> [What is being asked]: When you reach the line with "The height and width of the screenshot is (419, 760).", transcribe it and each line after it through the last one below, exactly. Pictures stay out.

> [Task inputs]:
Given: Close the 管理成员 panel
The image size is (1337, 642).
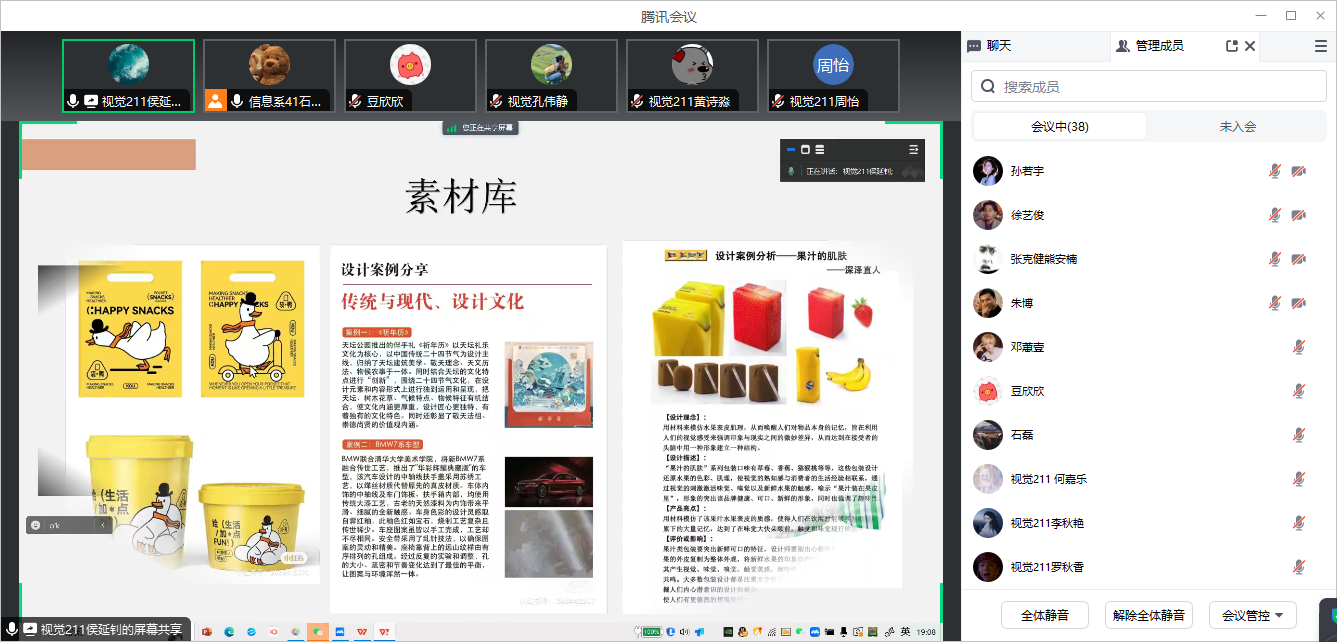Looking at the screenshot, I should click(1250, 46).
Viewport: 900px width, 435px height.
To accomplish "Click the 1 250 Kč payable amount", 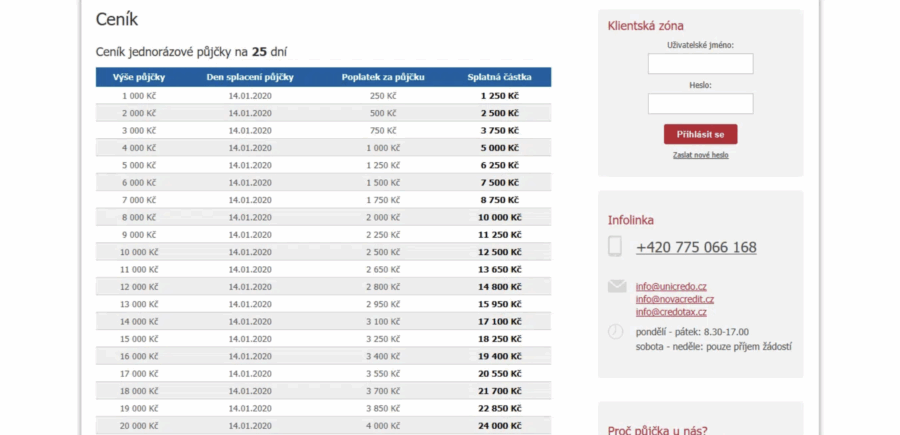I will (499, 96).
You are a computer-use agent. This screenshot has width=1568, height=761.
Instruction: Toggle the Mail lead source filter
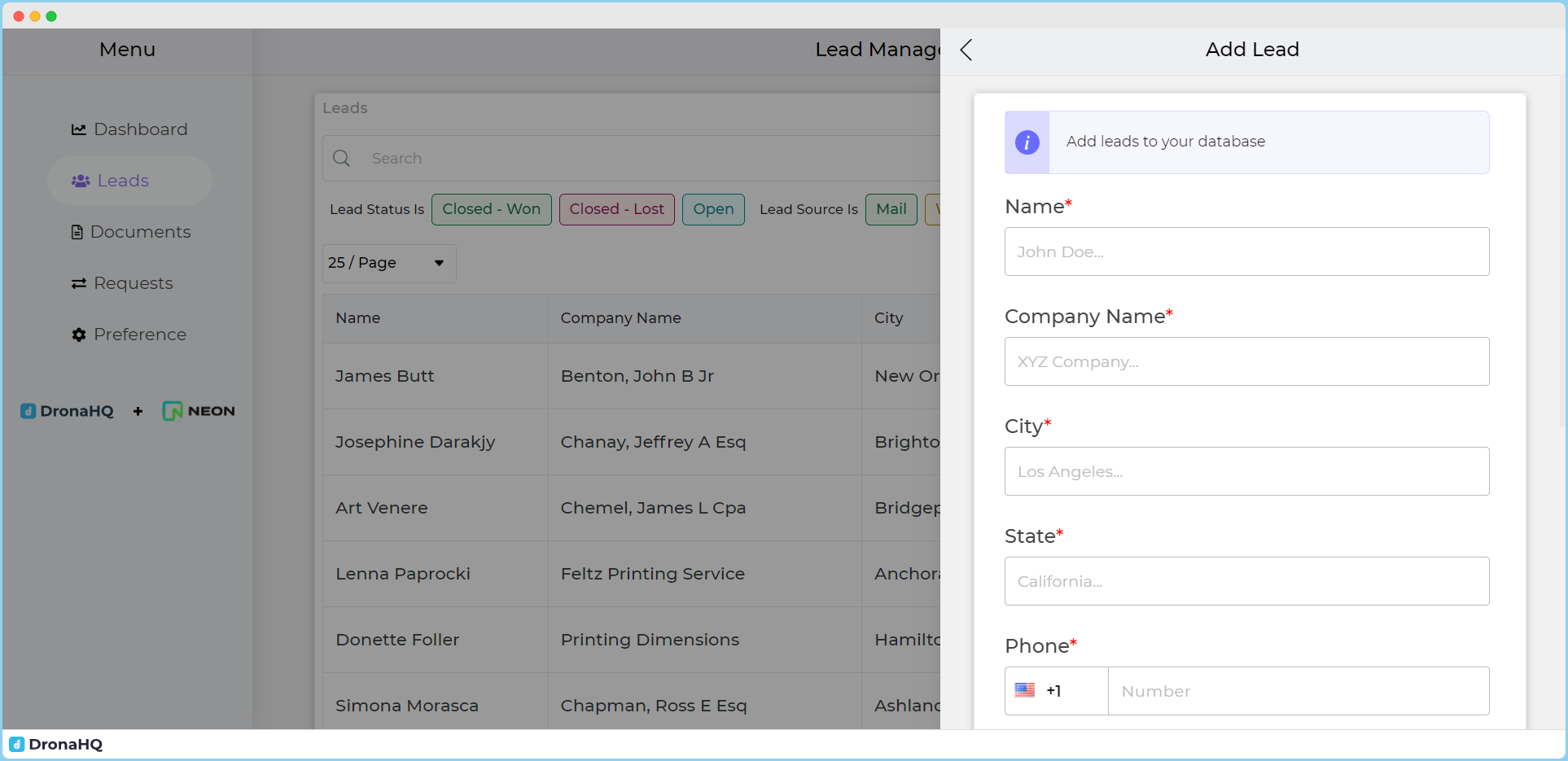891,209
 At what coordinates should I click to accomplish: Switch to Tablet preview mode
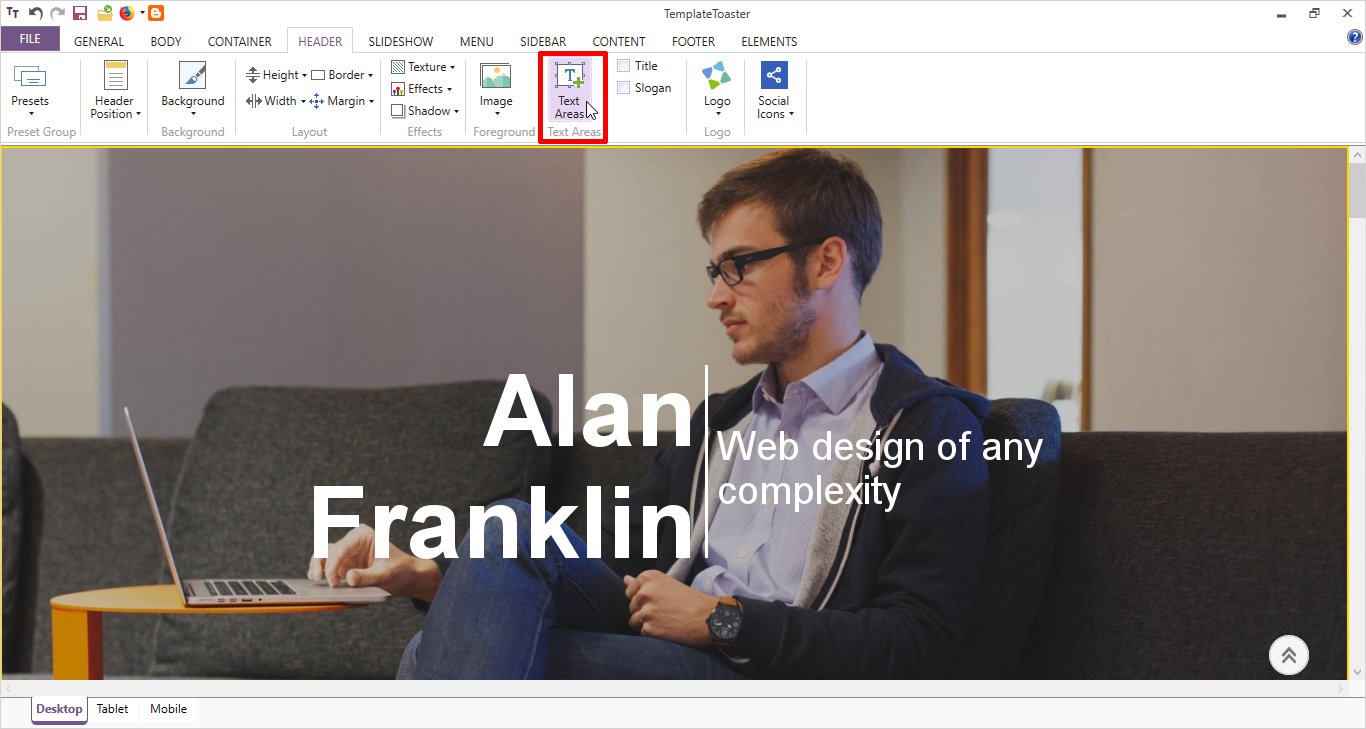pos(113,709)
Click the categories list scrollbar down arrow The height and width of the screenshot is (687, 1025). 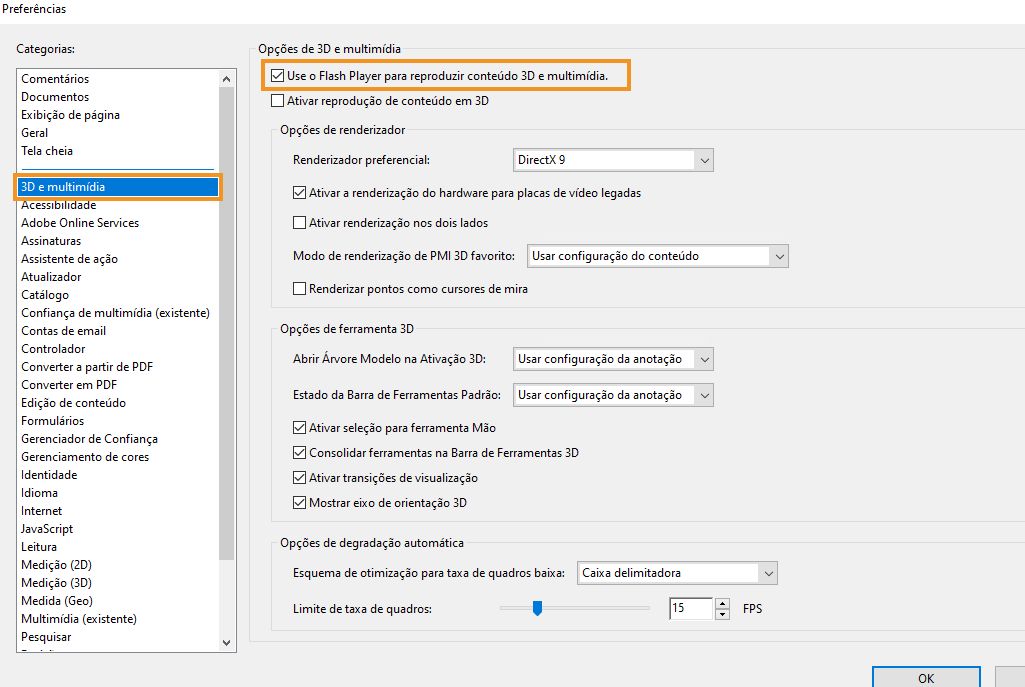226,642
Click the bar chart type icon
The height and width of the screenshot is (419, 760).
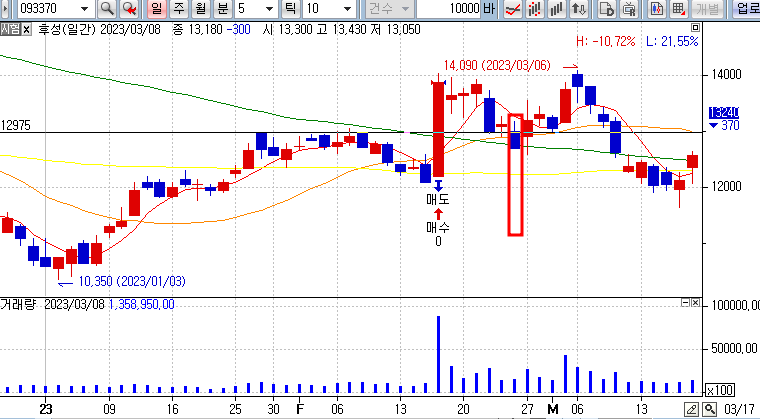(x=558, y=9)

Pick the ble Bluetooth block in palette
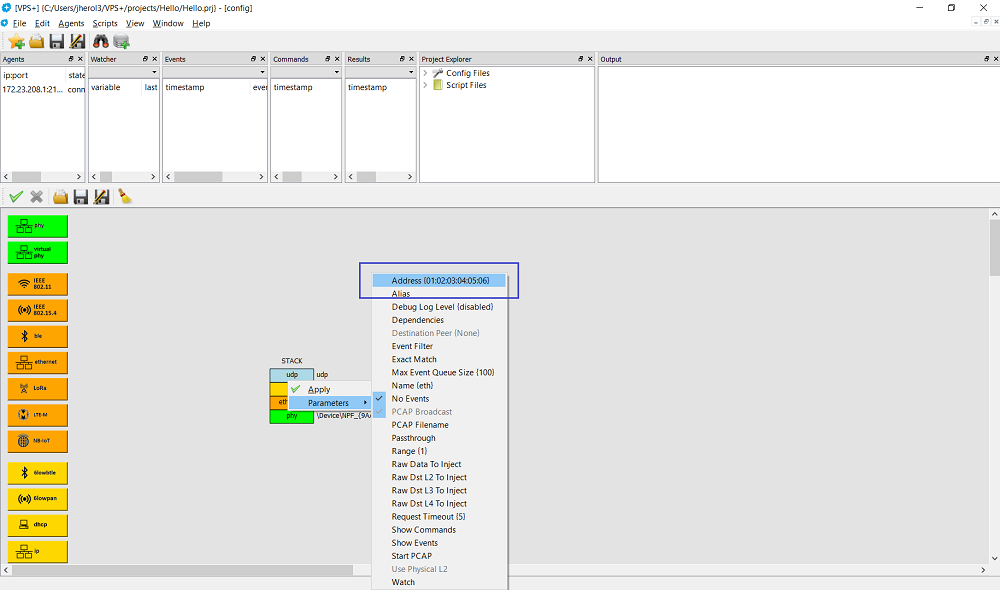(x=38, y=335)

> [Exercise result]:
The height and width of the screenshot is (419, 760).
(x=558, y=9)

Pick the ble Bluetooth block in palette
(x=38, y=335)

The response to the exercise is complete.